In terms of side effects, the prevalence of diarrhea and eczema in the amoxicillin-clavulanate group was 47.8% and 8.7%, respectively, which was statistically higher than the rates in the placebo group (26.6% vs. 3.2%).
Going forward, they hypothesized, the identification of prognostic markers, “together with the use of stringent diagnostic criteria, could reduce the use of antimicrobial agents in the treatment of acute otitis media. Reduced use of antimicrobial agents may limit the development of resistant bacteria and increase the chances that the subsequent use of antimicrobial agents, when truly indicated, would be beneficial.”
Dr. Klein noted in his editorial that since physicians “cannot determine at the onset of the illness which child is likely to benefit from antimicrobial therapy, we need to consider these data as applicable to all young children in whom a certain diagnosis of acute otitis media has been made. Is acute otitis media a treatable disease? The investigators in Pittsburgh and Turku have provided the best data yet to answer the question, and the answer is yes; more young children with a certain diagnosis of acute otitis media recover more quickly with an appropriate antimicrobial agent.”
Dr. Hoberman disclosed that he has received honoraria and travel expense reimbursement from GlaxoSmithKline. One of the other study authors, Dr. Ellen R. Wald, disclosed that she has received grant support from Merck and GlaxoSmithKline. Dr. Jack Paradise disclosed that he received a consulting fee from University of Pittsburgh Medical Center. The study was supported by a grant from the National Institute of Allergy and Infectious Diseases.
The Turku study was supported by the Fellowship Award of the European Society for Pediatric Infectious Diseases. It also was supported by grants from the Foundation for Pediatric Research; Research Funds from Specified Government Transfers; the Jenny and Antti Wihuri Foundation; the Paulo Foundation; the Maud Kuistila Memorial Foundation; the Emil Aaltonen Foundation; the Finnish Cultural Foundation, Varsinais-Suomi Regional Fund; the Turku University Hospital Research Foundation; and the Finnish–Norwegian Medical Foundation. One of the other study authors, Dr. Aino Ruohola, disclosed that he received support for the travel to meetings for the study or other purposes from the Finnish Society of Infectious Disease Specialists, and that Inverness Medical Point of Care Diagnostics, Binax Inc. donated Binax NOW Streptococcus pneumoniae test for the study project. Dr. Olli Ruuskanen disclosed that he had been a consultant for Abbott and Novartis.
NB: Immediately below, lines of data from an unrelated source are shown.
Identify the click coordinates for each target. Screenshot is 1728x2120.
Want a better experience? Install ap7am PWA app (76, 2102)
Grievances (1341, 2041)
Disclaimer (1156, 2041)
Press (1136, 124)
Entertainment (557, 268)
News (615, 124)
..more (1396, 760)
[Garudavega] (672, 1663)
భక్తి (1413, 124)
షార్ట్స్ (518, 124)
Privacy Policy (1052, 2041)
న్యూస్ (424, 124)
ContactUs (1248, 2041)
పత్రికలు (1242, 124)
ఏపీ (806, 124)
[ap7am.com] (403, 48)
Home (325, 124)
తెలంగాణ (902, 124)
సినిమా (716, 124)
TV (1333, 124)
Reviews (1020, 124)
Dr. Klein disclosed that he received honoraria from Innovia Medical from 2005 to 2008.
View on the News
Trials Are Well Designed
Prior clinical studies have compared the outcome of AOM treated with antibiotics to that with placebo and have in general reported a more rapid resolution of signs and/or symptoms of AOM in the antibiotic-treated cohort. What is new?
First, both studies employed stringent criteria for entry ensuring that most, if not all, had AOM. Second, the choice and dose of amoxicillin-clavulanate provided coverage based on pharmacokinetic-pharmacodynamic principles for the majority of pneumococcal and Haemophilus isolates in each community. Thirdly, the study protocol provided for a sufficient frequency of follow-up to address the primary outcome (time to resolution in Pittsburgh and time to treatment failure in Turku). The results, a high rate of treatment failure in the placebo groups in both studies, distinguish these trials from several recent clinical trials and detail the potential advantages of effective antimicrobial therapy on the resolution of signs and symptoms.
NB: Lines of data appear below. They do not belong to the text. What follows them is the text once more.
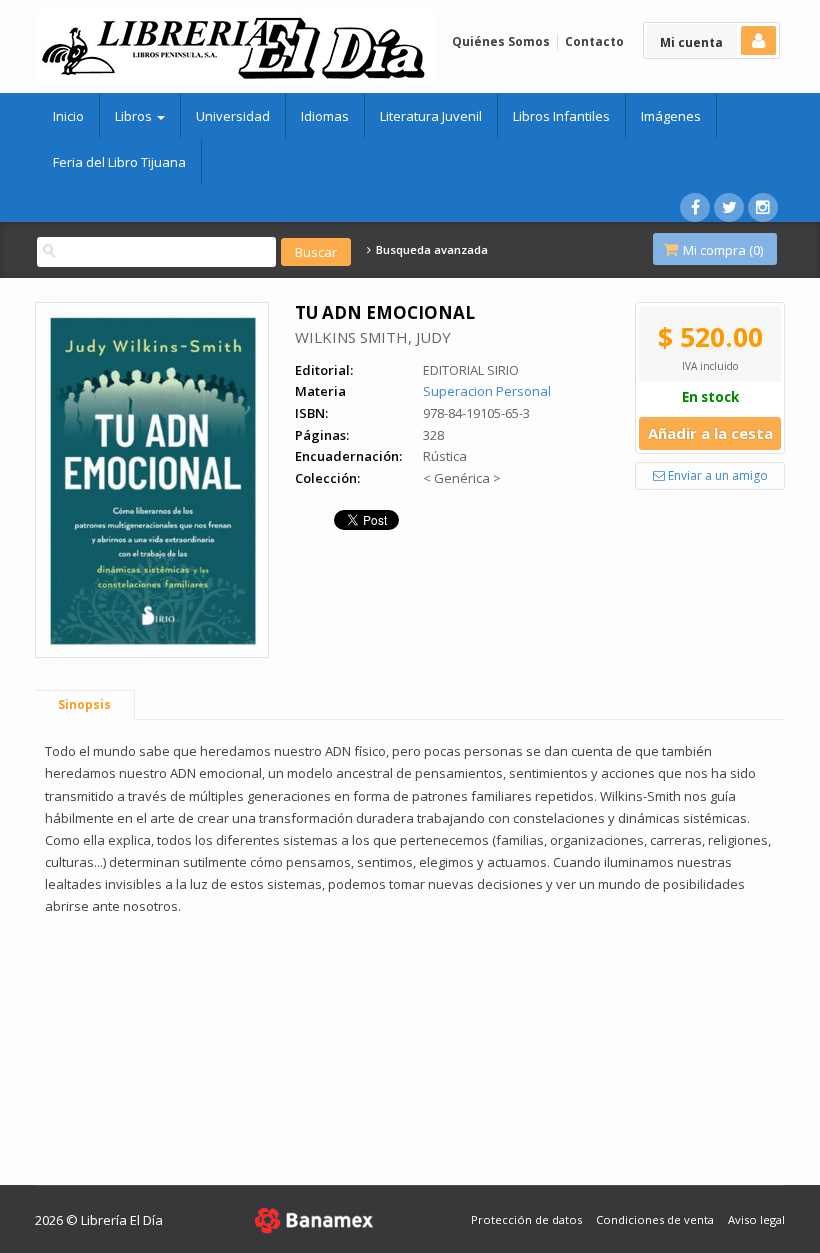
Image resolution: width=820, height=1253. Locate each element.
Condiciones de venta (655, 1219)
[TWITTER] (729, 207)
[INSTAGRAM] (763, 207)
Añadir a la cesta (710, 433)
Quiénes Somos (501, 41)
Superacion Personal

Will these results change our approach to young children with AOM? As most episodes are currently treated with antibiotics, presumably these results will reinforce that approach. But these results also should challenge clinicians to further develop their diagnostic approach to AOM with greater emphasis on physical exam and to emphasize close follow-up for children who are initially managed with symptomatic care only.
DR. STEPHEN I. PELTON is with the division of pediatric infectious diseases at Boston Medical Center. He said he had no relevant financial disclosures.